* What you need to do *
Using the data below, gather each line that includes the word "tweet".

* Saved entries *

—————

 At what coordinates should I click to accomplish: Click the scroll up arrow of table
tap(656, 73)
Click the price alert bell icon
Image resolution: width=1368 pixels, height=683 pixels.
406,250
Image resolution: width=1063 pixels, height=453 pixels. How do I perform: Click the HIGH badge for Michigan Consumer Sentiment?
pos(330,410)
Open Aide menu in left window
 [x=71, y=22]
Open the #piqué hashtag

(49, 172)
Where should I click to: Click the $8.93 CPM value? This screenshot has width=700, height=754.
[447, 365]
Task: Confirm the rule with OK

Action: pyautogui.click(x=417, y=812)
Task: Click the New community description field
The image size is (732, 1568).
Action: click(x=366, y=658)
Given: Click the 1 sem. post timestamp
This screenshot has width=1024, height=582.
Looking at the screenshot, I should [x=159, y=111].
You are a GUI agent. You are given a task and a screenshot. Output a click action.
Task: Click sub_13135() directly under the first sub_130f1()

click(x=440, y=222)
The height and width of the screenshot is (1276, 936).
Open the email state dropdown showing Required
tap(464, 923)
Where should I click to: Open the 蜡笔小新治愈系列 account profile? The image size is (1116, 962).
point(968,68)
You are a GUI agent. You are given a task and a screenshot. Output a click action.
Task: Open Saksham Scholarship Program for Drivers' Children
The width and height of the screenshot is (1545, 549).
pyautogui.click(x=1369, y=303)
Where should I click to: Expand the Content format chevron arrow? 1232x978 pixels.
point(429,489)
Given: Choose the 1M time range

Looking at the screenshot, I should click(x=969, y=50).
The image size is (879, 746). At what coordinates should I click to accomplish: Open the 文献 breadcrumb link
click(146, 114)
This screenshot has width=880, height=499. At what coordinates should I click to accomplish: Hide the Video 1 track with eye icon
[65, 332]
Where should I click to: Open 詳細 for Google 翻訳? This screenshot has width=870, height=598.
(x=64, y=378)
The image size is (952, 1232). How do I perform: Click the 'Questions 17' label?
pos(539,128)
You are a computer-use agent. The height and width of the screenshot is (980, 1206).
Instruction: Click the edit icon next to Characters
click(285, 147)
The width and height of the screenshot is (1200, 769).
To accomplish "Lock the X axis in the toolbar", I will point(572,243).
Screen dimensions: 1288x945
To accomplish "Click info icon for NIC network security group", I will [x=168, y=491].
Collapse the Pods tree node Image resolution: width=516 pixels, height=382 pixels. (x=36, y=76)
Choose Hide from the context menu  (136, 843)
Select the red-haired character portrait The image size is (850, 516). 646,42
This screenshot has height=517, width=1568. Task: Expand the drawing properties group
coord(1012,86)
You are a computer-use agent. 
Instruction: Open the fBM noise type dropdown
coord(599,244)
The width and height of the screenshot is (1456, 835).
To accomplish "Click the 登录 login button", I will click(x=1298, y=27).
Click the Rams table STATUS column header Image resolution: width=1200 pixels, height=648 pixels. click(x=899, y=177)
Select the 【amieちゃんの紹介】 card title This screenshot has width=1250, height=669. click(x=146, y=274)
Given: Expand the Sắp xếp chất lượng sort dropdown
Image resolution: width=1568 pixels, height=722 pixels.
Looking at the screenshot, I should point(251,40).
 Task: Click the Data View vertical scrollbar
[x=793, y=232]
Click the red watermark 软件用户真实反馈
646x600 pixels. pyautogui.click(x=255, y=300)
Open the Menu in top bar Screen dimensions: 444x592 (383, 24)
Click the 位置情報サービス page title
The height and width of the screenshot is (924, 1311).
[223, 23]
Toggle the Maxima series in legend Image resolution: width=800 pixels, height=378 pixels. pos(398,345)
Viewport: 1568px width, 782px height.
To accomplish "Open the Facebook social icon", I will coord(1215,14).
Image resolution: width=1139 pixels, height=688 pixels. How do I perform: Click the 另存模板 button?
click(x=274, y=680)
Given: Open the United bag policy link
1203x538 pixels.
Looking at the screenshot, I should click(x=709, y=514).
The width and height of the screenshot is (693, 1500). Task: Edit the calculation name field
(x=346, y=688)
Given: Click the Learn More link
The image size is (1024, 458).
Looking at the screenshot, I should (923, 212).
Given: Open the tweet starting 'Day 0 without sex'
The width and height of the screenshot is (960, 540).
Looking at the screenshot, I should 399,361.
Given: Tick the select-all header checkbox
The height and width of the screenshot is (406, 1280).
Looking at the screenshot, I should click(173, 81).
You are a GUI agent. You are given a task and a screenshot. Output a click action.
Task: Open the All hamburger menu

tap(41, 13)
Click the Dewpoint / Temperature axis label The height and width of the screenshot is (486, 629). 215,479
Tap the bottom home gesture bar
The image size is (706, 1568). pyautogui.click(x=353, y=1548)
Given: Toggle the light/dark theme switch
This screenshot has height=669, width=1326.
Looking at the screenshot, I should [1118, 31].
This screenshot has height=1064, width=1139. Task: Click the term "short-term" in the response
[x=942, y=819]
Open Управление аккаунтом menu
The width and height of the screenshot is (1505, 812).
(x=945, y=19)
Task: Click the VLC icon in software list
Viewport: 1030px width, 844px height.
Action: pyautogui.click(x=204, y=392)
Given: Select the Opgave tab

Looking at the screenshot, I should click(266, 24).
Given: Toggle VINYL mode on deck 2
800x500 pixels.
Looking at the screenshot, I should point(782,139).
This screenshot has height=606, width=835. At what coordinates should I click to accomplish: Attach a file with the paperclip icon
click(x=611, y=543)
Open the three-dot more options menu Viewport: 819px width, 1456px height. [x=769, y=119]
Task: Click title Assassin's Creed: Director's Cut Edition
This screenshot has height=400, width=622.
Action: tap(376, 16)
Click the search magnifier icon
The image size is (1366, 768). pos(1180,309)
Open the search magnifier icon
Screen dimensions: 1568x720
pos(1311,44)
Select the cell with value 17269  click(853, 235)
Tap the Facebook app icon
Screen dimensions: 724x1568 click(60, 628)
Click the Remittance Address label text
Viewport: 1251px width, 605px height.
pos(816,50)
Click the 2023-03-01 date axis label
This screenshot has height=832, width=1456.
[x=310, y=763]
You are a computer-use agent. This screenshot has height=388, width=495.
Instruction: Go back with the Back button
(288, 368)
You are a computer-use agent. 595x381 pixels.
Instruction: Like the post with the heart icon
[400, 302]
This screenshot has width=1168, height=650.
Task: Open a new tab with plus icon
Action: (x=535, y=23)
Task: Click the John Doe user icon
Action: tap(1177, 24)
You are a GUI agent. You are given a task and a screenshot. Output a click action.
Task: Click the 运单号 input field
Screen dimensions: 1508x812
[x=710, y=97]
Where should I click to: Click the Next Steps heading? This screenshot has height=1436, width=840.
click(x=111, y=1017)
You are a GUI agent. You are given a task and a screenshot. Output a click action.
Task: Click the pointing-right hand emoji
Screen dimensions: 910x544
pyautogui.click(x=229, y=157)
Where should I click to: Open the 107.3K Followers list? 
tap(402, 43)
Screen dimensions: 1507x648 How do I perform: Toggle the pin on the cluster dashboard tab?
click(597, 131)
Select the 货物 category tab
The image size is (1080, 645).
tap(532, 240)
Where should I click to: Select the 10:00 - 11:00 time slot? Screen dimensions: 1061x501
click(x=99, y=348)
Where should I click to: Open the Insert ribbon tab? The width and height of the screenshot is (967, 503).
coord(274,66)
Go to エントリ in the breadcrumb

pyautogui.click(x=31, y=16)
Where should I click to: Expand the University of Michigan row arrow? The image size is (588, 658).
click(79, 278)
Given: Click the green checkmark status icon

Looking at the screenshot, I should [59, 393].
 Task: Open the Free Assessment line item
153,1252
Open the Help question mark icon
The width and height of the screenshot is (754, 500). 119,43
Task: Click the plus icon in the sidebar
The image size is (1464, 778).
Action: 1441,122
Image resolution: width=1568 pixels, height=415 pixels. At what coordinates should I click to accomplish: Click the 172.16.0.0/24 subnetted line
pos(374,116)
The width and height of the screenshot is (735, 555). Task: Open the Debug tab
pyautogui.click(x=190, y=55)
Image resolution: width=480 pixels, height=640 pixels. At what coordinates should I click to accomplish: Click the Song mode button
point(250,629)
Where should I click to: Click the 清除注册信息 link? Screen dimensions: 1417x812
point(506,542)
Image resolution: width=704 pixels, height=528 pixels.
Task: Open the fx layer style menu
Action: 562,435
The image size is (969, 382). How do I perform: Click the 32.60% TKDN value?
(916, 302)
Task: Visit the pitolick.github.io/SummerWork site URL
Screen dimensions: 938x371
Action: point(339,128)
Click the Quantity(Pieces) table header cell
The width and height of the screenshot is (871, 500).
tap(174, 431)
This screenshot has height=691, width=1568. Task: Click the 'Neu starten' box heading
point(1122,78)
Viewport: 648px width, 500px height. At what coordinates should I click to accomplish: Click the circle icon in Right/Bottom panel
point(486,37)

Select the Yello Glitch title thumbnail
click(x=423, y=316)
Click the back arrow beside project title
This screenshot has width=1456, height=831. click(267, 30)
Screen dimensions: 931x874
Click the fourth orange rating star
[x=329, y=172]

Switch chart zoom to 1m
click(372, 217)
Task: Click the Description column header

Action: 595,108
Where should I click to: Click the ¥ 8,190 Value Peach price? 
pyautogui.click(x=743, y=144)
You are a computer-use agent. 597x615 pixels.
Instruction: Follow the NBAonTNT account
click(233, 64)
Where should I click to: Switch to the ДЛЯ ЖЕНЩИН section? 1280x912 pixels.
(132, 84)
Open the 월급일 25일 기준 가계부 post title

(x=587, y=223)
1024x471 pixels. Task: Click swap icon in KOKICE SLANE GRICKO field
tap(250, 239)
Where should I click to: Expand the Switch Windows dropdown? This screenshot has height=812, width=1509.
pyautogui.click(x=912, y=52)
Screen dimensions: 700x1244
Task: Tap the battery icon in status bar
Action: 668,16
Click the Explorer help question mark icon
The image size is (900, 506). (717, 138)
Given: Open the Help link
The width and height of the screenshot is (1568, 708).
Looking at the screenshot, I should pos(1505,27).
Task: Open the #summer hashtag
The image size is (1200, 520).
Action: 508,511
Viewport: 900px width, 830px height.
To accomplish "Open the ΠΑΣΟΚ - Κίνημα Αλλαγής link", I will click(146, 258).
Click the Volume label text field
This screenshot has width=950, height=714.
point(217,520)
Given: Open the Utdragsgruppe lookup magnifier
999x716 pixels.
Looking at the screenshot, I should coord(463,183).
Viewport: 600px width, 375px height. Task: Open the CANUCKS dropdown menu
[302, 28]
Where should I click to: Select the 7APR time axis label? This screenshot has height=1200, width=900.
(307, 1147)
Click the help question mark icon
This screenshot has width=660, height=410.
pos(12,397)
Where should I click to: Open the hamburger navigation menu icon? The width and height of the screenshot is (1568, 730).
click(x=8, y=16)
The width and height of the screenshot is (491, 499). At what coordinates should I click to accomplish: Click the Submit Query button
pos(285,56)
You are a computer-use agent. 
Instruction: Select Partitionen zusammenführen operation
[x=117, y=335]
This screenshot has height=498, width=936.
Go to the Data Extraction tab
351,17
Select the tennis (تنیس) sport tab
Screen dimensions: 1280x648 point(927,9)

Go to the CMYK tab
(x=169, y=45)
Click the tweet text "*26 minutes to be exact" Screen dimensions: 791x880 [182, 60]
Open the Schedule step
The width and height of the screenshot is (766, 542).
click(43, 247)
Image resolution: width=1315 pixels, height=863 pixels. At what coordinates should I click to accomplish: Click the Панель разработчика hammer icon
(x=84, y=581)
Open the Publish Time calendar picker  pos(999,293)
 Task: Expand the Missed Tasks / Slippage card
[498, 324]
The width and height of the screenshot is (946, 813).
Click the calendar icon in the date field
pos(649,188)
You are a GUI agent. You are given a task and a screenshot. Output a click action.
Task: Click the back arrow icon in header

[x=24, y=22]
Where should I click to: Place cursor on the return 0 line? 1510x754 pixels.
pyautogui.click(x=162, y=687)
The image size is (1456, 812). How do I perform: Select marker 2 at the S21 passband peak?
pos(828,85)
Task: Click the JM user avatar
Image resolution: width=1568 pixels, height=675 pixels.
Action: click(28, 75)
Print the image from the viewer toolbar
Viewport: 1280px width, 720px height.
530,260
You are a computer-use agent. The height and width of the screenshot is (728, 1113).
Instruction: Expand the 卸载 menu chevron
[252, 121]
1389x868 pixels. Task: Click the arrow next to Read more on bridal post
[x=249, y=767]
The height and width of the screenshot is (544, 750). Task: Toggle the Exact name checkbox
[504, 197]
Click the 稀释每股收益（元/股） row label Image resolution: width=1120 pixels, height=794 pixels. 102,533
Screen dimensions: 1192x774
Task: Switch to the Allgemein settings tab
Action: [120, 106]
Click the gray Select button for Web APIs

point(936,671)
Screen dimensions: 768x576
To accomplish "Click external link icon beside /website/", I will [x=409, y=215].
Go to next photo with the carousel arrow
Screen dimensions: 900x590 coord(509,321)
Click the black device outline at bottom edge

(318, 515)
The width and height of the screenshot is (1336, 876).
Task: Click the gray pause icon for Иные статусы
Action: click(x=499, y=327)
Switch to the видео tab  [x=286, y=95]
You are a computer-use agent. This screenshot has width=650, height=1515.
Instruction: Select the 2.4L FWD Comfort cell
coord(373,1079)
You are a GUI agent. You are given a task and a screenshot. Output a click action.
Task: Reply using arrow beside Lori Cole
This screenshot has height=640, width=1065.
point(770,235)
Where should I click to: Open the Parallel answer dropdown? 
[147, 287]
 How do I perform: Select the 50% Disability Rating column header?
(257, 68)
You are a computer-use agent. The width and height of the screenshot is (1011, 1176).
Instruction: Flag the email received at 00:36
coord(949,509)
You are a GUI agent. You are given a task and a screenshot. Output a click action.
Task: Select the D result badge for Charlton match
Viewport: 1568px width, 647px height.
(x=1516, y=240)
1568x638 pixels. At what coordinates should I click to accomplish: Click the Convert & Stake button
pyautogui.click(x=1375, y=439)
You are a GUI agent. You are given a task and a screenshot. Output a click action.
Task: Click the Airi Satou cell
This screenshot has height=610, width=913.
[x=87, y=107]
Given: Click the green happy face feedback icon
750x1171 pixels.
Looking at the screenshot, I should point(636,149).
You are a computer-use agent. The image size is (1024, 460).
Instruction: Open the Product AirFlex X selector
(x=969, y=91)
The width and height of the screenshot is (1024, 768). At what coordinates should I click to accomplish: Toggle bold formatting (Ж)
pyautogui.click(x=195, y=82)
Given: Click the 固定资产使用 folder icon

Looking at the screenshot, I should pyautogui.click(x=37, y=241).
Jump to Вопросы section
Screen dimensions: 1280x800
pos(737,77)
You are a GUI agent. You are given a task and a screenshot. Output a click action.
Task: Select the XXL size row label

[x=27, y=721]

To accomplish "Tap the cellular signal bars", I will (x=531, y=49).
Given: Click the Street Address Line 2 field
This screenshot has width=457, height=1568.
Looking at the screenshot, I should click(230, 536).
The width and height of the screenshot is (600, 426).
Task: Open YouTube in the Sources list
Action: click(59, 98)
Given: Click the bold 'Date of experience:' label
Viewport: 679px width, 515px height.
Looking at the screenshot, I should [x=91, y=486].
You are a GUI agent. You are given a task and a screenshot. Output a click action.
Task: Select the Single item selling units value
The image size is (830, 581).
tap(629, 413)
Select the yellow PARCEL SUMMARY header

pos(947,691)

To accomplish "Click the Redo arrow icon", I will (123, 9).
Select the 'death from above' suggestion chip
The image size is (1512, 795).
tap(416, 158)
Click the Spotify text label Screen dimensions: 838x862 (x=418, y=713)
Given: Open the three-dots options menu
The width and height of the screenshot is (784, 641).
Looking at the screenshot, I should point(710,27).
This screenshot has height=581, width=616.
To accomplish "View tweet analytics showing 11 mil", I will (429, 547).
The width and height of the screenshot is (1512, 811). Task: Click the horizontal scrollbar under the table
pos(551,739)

—————

* Expected answer *
Given: Open the tweet starting 'Day 0 without sex'
Click the tweet text "*26 minutes to be exact" Screen dimensions: 791x880 [182, 60]
To accomplish "View tweet analytics showing 11 mil", I will (429, 547).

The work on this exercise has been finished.